How to Help Kids in Poverty – Ignore Fathers
That's the message from this piece out of Grand Rapids, MI (Grand Rapids Opinion, 1/29/09).
Michigan, dependent as it is on the auto industry, is in bad shape, so increasing numbers of kids there are in danger of falling into poverty. According to the Grand Rapids Opinion, there are many things the state can do to address that problem. But in that whole list, connecting fathers to children does not appear.
Everyone who's read two words on the subject of childhood poverty knows that father absence is perhaps the biggest contributor to it. But if you're the editor of a major newspaper and you want to write an article about addressing child poverty, you don't mention fathers. This makes sense? It does not.
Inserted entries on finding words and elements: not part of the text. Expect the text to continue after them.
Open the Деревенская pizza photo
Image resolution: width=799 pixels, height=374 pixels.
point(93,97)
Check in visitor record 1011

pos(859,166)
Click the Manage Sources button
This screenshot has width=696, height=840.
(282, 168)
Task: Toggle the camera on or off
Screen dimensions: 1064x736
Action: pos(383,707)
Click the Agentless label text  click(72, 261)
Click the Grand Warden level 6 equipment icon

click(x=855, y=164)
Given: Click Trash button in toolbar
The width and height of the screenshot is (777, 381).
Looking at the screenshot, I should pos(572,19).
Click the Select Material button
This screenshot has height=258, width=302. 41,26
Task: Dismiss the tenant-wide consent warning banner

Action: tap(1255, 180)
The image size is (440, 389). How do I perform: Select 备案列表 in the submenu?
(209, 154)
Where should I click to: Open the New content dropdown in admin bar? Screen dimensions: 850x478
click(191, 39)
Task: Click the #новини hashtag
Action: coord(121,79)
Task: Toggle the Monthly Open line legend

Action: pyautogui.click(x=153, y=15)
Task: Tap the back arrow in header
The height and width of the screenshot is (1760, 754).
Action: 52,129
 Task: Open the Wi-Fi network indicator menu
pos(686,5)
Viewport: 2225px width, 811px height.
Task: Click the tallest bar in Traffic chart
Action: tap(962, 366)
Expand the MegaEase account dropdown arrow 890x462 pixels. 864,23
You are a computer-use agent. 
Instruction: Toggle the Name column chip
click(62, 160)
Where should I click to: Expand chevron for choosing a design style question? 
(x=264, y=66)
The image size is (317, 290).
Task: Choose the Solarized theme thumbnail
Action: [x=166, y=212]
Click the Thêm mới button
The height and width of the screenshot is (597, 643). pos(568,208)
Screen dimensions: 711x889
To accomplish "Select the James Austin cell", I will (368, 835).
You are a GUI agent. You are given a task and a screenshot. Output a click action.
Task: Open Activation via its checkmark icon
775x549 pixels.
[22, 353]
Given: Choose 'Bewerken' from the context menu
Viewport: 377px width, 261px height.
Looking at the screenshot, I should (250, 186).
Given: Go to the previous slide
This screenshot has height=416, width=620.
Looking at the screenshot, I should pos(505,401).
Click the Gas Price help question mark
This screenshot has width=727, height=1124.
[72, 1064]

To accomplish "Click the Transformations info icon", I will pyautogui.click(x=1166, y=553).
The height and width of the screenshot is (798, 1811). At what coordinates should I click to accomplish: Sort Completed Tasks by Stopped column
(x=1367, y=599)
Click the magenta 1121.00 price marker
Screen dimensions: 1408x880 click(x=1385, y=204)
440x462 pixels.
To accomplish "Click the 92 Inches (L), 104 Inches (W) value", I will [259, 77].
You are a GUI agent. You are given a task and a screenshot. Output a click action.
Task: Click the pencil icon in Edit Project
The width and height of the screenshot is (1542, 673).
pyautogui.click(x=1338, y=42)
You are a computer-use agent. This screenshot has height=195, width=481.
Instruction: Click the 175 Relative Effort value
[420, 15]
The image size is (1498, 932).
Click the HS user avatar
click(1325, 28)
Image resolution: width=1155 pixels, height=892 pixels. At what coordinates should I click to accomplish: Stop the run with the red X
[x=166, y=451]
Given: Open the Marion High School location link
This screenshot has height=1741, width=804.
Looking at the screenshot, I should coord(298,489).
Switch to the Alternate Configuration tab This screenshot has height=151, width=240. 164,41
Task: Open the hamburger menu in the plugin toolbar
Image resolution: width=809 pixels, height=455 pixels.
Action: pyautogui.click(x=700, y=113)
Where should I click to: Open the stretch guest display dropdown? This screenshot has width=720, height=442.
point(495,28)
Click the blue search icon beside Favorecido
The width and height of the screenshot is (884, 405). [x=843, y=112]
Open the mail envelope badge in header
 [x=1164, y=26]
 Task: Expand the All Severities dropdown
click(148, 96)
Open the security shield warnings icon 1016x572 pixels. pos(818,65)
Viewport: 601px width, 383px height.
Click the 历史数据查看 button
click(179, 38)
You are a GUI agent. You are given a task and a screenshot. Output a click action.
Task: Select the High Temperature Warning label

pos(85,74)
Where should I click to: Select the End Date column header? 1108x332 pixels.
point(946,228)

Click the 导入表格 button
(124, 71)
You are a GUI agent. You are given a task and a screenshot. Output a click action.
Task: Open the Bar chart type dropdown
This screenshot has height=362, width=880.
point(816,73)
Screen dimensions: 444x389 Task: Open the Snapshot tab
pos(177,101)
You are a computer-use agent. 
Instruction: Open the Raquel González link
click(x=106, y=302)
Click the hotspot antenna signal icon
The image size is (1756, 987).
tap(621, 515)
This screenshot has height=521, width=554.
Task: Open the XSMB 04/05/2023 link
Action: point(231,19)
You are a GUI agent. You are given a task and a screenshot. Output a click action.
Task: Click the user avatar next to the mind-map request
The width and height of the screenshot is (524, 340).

What we see in this editorial is the preference for the state over fathers. It argues for increased welfare and food stamp availability and higher subsidies for daycare. Now none of that is necessarily bad. Indeed, given that the problems are immediate and need immediate action, I'm all for food stamps, unemployment assistance, etc. I understand that if all the laws that separate fathers from children were repealed tomorrow, it would still be years before we saw great changes in child poverty.
But to argue for ever-greater taxpayer funded stand-ins for fathers when so many fathers are standing around waiting, hoping and sometimes filing suit to be able to do their parental jobs is madness.